> **SET EXERCISE A**
In the patch, what default value does the new enable_origins parameter take?

> **PASSAGE PROVIDED**
## BEGIN
From 64267f8f50a801302cde9aadd20dc8036a382d1f Mon Sep 17 00:00:00 2001
From: Nicolas Dandrimont <nicolas@dandrimont.eu>
Date: Mon, 5 Dec 2022 14:20:31 +0100
Subject: [PATCH] Add a flag to not enable origins listed by a lister

This cuts down one more manual step in the add forge now validation
process: we can add the relevant origins to the staging scheduler
without enabling them at all.
---
 swh/lister/pattern.py            |  9 +++++++++
 swh/lister/tests/test_pattern.py | 34 ++++++++++++++++++++++++++++++++
 2 files changed, 43 insertions(+)

diff --git a/swh/lister/pattern.py b/swh/lister/pattern.py
index c52a7469..621b643e 100644
--- a/swh/lister/pattern.py
+++ b/swh/lister/pattern.py
@@ -10,6 +10,7 @@ import logging
 from typing import Any, Dict, Generic, Iterable, Iterator, List, Optional, Set, TypeVar
 from urllib.parse import urlparse
 
+import attr
 import requests
 from tenacity.before_sleep import before_sleep_log
 
@@ -86,6 +87,7 @@ class Lister(Generic[StateType, PageType]):
         expected credentials for the given instance of that lister.
       max_pages: the maximum number of pages listed in a full listing operation
       max_origins_per_page: the maximum number of origins processed per page
+      enable_origins: whether the created origins should be enabled or not
 
     Generic types:
       - *StateType*: concrete lister type; should usually be a :class:`dataclass` for
@@ -106,6 +108,7 @@ class Lister(Generic[StateType, PageType]):
         credentials: CredentialsType = None,
         max_origins_per_page: Optional[int] = None,
         max_pages: Optional[int] = None,
+        enable_origins: bool = True,
         with_github_session: bool = False,
     ):
         if not self.LISTER_NAME:
@@ -146,6 +149,7 @@ class Lister(Generic[StateType, PageType]):
         self.recorded_origins: Set[str] = set()
         self.max_pages = max_pages
         self.max_origins_per_page = max_origins_per_page
+        self.enable_origins = enable_origins
 
     @http_retry(before_sleep=before_sleep_log(logger, logging.WARNING))
     def http_request(self, url: str, method="GET", **kwargs) -> requests.Response:
@@ -189,6 +193,11 @@ class Lister(Generic[StateType, PageType]):
                         self.max_origins_per_page,
                     )
                     origins = origins[: self.max_origins_per_page]
+                if not self.enable_origins:
+                    logger.info(
+                        "Disabling origins before sending them to the scheduler"
+                    )
+                    origins = [attr.evolve(origin, enabled=False) for origin in origins]
                 sent_origins = self.send_origins(origins)
## END
> **SUPPLIED DATA**
## BEGIN
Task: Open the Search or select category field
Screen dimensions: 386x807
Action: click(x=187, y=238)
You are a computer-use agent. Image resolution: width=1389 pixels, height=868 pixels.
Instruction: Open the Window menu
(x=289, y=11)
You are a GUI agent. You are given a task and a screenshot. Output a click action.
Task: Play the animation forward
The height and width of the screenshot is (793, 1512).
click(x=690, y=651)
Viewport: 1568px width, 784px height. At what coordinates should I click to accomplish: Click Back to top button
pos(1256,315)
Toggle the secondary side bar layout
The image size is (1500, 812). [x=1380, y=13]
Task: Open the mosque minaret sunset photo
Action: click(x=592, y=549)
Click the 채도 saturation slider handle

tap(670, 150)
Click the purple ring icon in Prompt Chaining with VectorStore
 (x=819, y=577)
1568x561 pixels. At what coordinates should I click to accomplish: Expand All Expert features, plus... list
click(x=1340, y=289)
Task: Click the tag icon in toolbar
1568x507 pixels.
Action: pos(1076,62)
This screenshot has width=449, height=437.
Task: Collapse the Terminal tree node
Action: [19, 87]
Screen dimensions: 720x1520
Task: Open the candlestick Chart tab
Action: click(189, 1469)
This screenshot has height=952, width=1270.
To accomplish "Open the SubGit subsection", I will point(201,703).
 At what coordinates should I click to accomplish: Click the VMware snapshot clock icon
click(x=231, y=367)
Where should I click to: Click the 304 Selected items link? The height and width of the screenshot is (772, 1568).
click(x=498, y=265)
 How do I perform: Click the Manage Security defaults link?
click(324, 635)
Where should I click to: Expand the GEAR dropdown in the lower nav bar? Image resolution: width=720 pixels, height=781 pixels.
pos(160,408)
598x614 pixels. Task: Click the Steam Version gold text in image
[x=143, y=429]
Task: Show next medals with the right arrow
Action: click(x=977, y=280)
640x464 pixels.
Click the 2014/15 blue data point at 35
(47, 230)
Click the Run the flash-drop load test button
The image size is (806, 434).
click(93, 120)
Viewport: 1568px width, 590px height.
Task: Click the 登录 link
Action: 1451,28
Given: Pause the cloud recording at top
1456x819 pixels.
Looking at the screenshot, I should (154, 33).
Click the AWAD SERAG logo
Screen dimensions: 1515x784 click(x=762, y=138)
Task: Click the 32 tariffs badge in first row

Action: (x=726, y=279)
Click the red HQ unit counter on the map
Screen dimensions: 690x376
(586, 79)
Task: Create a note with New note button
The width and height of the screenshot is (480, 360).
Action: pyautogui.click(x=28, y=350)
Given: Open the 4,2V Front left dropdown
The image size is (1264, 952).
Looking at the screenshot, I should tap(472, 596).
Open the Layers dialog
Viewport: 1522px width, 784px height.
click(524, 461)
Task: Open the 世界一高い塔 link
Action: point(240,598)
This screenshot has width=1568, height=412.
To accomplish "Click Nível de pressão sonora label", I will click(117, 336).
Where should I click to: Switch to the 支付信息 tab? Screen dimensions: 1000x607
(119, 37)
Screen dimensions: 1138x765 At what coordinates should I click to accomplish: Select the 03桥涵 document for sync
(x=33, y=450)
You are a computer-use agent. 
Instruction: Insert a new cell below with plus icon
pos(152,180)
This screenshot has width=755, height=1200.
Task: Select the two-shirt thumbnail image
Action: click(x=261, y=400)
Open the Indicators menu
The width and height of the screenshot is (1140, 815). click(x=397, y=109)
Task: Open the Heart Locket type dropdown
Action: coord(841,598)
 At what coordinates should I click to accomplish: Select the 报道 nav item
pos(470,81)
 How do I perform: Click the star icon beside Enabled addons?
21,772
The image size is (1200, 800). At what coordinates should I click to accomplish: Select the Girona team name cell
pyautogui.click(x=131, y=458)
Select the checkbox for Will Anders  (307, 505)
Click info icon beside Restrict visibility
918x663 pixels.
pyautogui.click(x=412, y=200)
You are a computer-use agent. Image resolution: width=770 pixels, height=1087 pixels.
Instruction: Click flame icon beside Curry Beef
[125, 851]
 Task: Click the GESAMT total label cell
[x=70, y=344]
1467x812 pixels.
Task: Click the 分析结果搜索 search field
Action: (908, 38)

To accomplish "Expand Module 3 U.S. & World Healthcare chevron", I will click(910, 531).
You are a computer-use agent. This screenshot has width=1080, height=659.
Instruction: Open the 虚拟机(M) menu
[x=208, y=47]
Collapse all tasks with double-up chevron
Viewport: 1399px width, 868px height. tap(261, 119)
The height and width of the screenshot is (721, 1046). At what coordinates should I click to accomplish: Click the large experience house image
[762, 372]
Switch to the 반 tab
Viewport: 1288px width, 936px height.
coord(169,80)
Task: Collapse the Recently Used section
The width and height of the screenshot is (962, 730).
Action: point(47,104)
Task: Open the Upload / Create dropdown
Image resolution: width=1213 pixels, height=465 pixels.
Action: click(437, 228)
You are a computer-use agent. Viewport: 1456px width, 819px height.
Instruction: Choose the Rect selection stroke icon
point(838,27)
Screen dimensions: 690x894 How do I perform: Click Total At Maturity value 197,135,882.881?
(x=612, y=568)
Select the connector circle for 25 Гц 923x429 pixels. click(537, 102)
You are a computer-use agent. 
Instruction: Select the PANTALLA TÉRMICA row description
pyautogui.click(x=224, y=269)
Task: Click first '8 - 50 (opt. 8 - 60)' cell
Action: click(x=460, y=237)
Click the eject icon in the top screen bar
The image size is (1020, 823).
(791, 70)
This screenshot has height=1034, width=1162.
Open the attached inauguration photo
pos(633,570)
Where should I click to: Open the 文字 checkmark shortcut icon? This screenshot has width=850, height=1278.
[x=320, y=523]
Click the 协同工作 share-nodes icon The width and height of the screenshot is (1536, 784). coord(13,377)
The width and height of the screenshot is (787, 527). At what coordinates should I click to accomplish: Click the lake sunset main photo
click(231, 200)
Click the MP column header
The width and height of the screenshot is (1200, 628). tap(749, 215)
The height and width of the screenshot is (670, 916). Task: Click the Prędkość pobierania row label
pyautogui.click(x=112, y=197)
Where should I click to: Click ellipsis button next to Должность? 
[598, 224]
## END
> **SET EXERCISE B**
Please copy the entries exactly, beginning at the line that contains "Select the checkbox" and stopping after the line that contains "Select the connector".

> **OUTPUT A**
True

> **OUTPUT B**
Select the checkbox for Will Anders  (307, 505)
Click info icon beside Restrict visibility
918x663 pixels.
pyautogui.click(x=412, y=200)
You are a computer-use agent. Image resolution: width=770 pixels, height=1087 pixels.
Instruction: Click flame icon beside Curry Beef
[125, 851]
 Task: Click the GESAMT total label cell
[x=70, y=344]
1467x812 pixels.
Task: Click the 分析结果搜索 search field
Action: (908, 38)

To accomplish "Expand Module 3 U.S. & World Healthcare chevron", I will click(910, 531).
You are a computer-use agent. This screenshot has width=1080, height=659.
Instruction: Open the 虚拟机(M) menu
[x=208, y=47]
Collapse all tasks with double-up chevron
Viewport: 1399px width, 868px height. tap(261, 119)
The height and width of the screenshot is (721, 1046). At what coordinates should I click to accomplish: Click the large experience house image
[762, 372]
Switch to the 반 tab
Viewport: 1288px width, 936px height.
coord(169,80)
Task: Collapse the Recently Used section
The width and height of the screenshot is (962, 730).
Action: point(47,104)
Task: Open the Upload / Create dropdown
Image resolution: width=1213 pixels, height=465 pixels.
Action: click(437, 228)
You are a computer-use agent. Viewport: 1456px width, 819px height.
Instruction: Choose the Rect selection stroke icon
point(838,27)
Screen dimensions: 690x894 How do I perform: Click Total At Maturity value 197,135,882.881?
(x=612, y=568)
Select the connector circle for 25 Гц 923x429 pixels. click(537, 102)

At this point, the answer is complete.